Operating loss in the quarter $476,000; that was down nearly a million dollars from our Q2 loss of $1.5 million, also a very nice improvement over the first quarter loss of $853,000. Again it's our objective to continue to grow revenue and reduce the operating loss throughout the year. EBITDA was a loss of $229,000 in the second quarter down 82% from nearly $1.3 million in the second quarter of 07.
You'll recall we recently completed a 1 for 7 reverse split in May of this past year. That has caused the earnings per share numbers to look a little bit different than you might have remembered from the past. In the quarter we were down $0.10 per share on the reduced number of shares. That compares though with a $0.28 per share loss from our continuing operations or $1.86 if you reflect the full consolidated results a year ago which included the Vermed business and a special one-time charge that last quarter. But in terms of continuing ops 62% improvement in EPS, so again very good performance there.
Our cash balance is just under $7 million, $6.9 million, that's up 47% from the same period a year ago. So a good size cash balance to continue to execute the mission at hand.

LISTED ENTRIES:
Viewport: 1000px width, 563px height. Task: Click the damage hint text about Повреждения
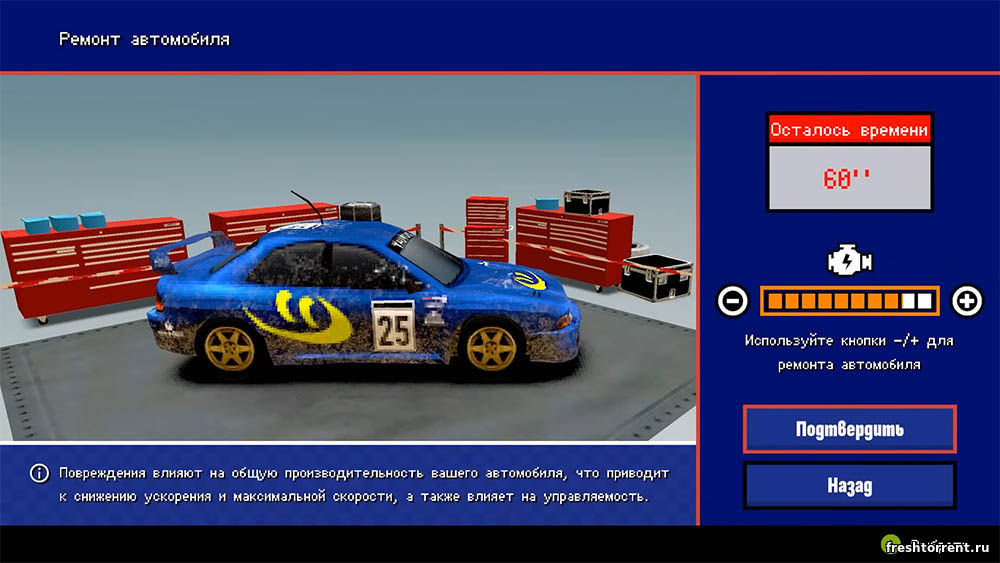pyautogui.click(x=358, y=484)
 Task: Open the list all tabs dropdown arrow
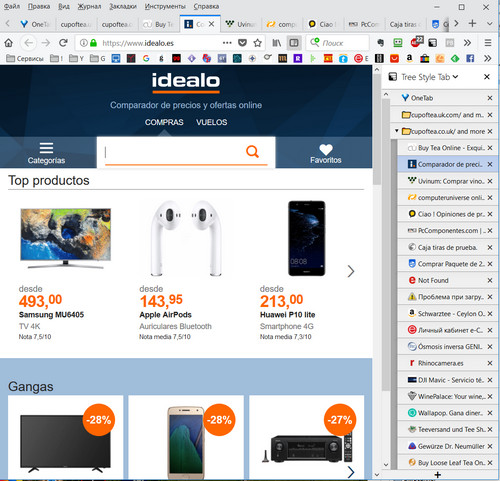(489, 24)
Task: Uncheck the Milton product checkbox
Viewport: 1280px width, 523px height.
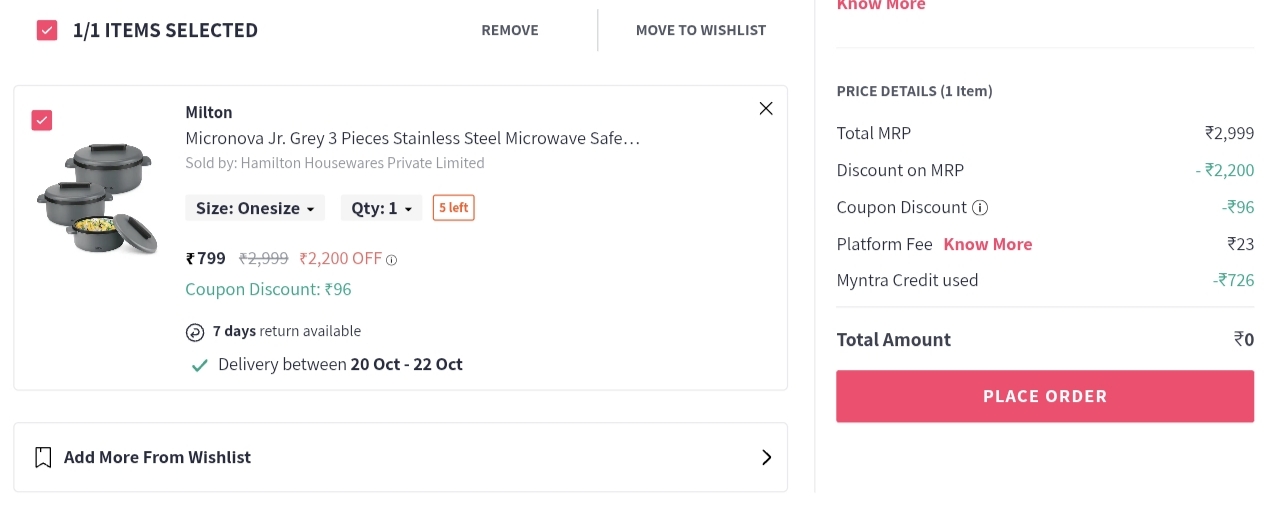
...
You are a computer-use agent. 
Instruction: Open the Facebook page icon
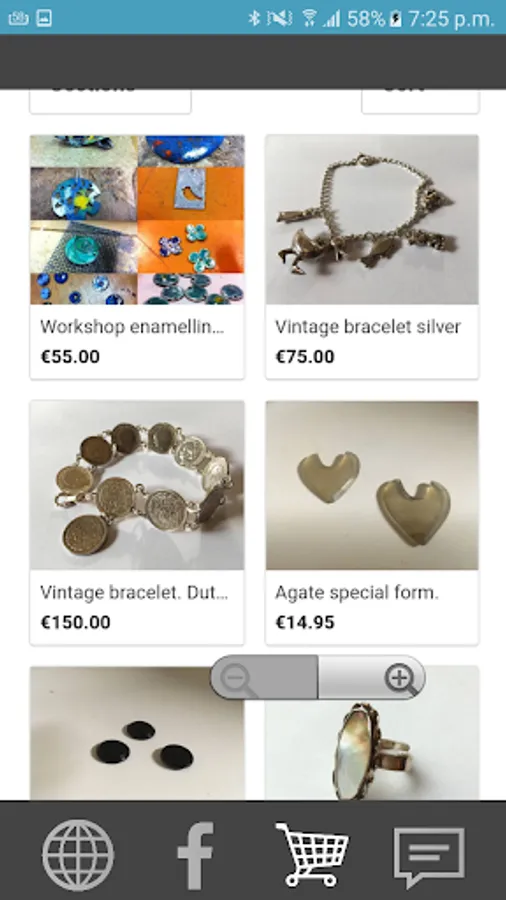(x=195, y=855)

ACTIVITIES:
1. Copy the earnings remarks word for word between "You'll recall we" and "good performance there.", inclusive.
2. Answer these questions from the earnings remarks:
(a) What was the operating loss in the quarter?
(b) What was the ratio of the reverse split completed in May?
(c) What is the cash balance to the nearest hundred thousand dollars?

EXPECTED OUTPUTS:
1.
You'll recall we recently completed a 1 for 7 reverse split in May of this past year. That has caused the earnings per share numbers to look a little bit different than you might have remembered from the past. In the quarter we were down $0.10 per share on the reduced number of shares. That compares though with a $0.28 per share loss from our continuing operations or $1.86 if you reflect the full consolidated results a year ago which included the Vermed business and a special one-time charge that last quarter. But in terms of continuing ops 62% improvement in EPS, so again very good performance there.

2.
(a) $476,000
(b) 1 for 7
(c) $6.9 million